In practise this means that a defender must be supporting their own body weight at all times in the tackle area in order to be able to play the ball. This means our defender can’t rest his knees on the back of the tackled player on the floor nor can he cannot support his body weight on his hands, arms or elbows.
The IRB, sorry World Rugby has even provided a useful still in the law 15.6 description to show what a player looks like when he is off his feet at the breakdown. In the picture you can clearly see number 13 on his hands and knees over the ball – and there are a few other players in white who are also not supporting their body weight. The sanction is a penalty kick for the attacking team.
Why is law 15.6 important?
Since the game has turned professional the ruck area has become a key focal point of attention for the attacking team but perhaps even more importantly so for the defending team. There are a couple of reasons why.
Firstly if a defender (our jackal) can win the ball at the breakdown they can then attack against a disorganised defence who weren’t expecting to lose the ball in contact. Secondly, because the attacking team knows that they are vulnerable if they lose the ball at the breakdown they will often deliberately infringe and give away a penalty rather than face an attacking team with turnover ball.
Even if a jackal can’t win the ball they can often slow down the attacking ball so that their defence has time to reorganise.

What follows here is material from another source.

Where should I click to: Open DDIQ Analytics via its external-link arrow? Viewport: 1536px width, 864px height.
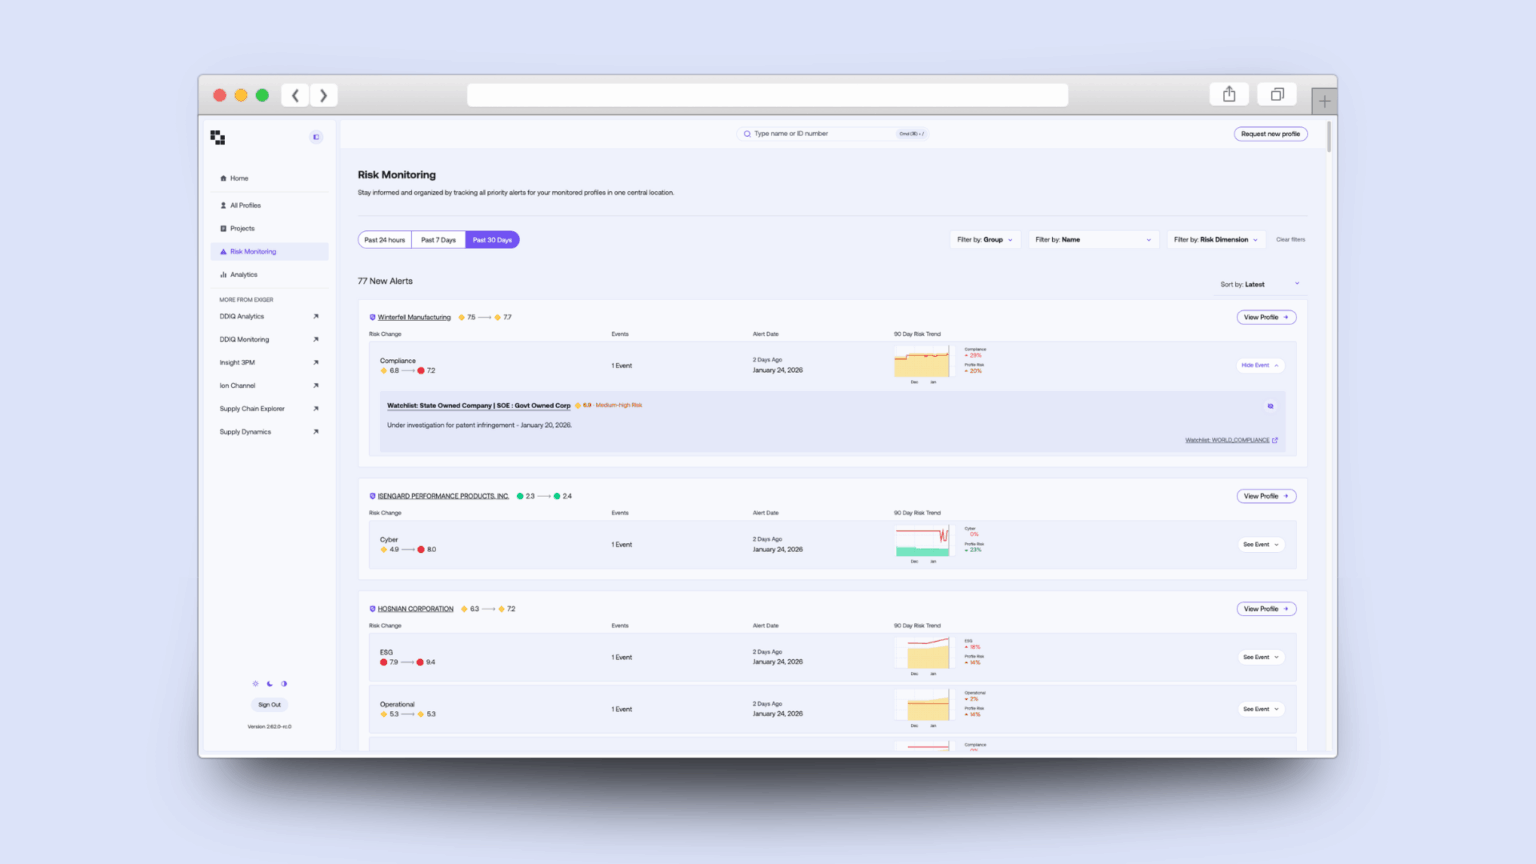click(315, 316)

The key to success in rugby as an attacking team is to find space and the faster the ball can be presented for distribution after a tackle is made the higher the chances of success. Defending teams know this and the jackal has developed as the key weapon to countering this and to slow down the ruck ball.
How the law is applied?
In most professional rugby games law 15.6 either isn’t applied or if we are being generous we can say it is inconsistently applied. Whether this is because of a conscious decision by the governing bodies we don’t know but what is clear is that the ineffective refereeing of the ruck, and in particular the body position of the first jackaling defender is slowing down the ball which we know gives time for defences to reorganise.
When you watch your next professional rugby game follow the first defender who attacks the ruck. In the majority of cases the jackal will spider over the ball on to his hands and then attempt to attack the ball as he comes back up to a standing position. It is almost a given that this jackal will be resting his knees on the tackled player on the floor and if you are really lucky you may even see the defender fall on to one or both elbows before coming back up towards the ball.

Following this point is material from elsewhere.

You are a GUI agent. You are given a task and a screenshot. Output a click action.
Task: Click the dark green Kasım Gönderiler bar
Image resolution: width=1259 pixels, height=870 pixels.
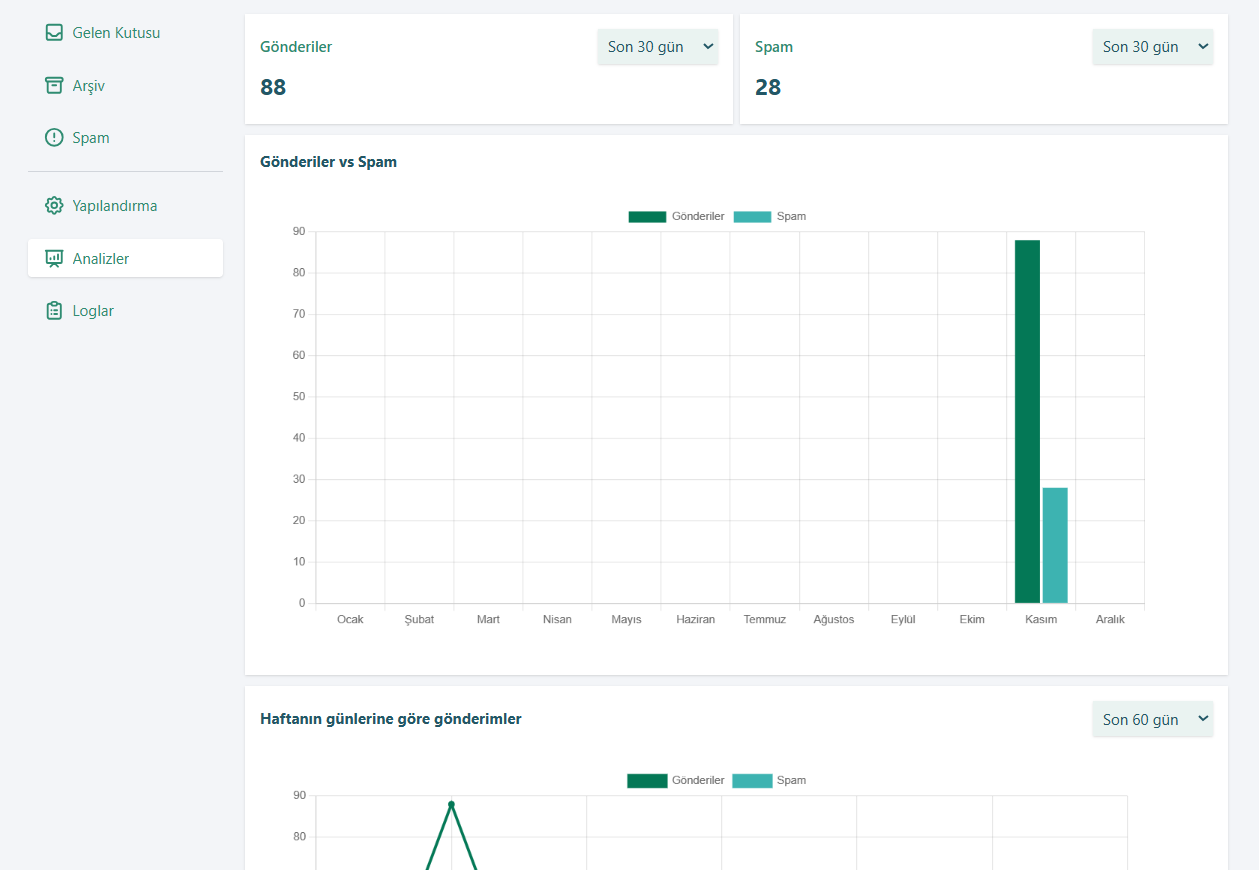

These actions are all contrary to law 15.6 and should be penalised by a penalty kick.
Actually don’t take my word for it, let’s look at a real example from perhaps one of the greatest exponents of the illegal jackal playing today. Peter O’Mahony plays for Munster and Ireland and in this screen shot taken from the 2014 Ireland v Wales 6 Nations game a tackle has been made and O’Mahony is the jackal over the ball.
Notice his right elbow is on the turf and his right hand and lower arm is also in contact with the grass. Is he supporting his body weight? No, he is clearly in contravention of the law but the referee in this case gave a penalty against Wales for holding on at the ruck.
How do we get out of this mess?
We need to speed up the game and provide attacking teams with cleaner and faster ball. A quick and easy way to do this is by ensuring referees consistently and rigidly apply law 15.6 and require the defenders to support their own body weight at the breakdown.
The law is clearly written – we now need referees to apply it.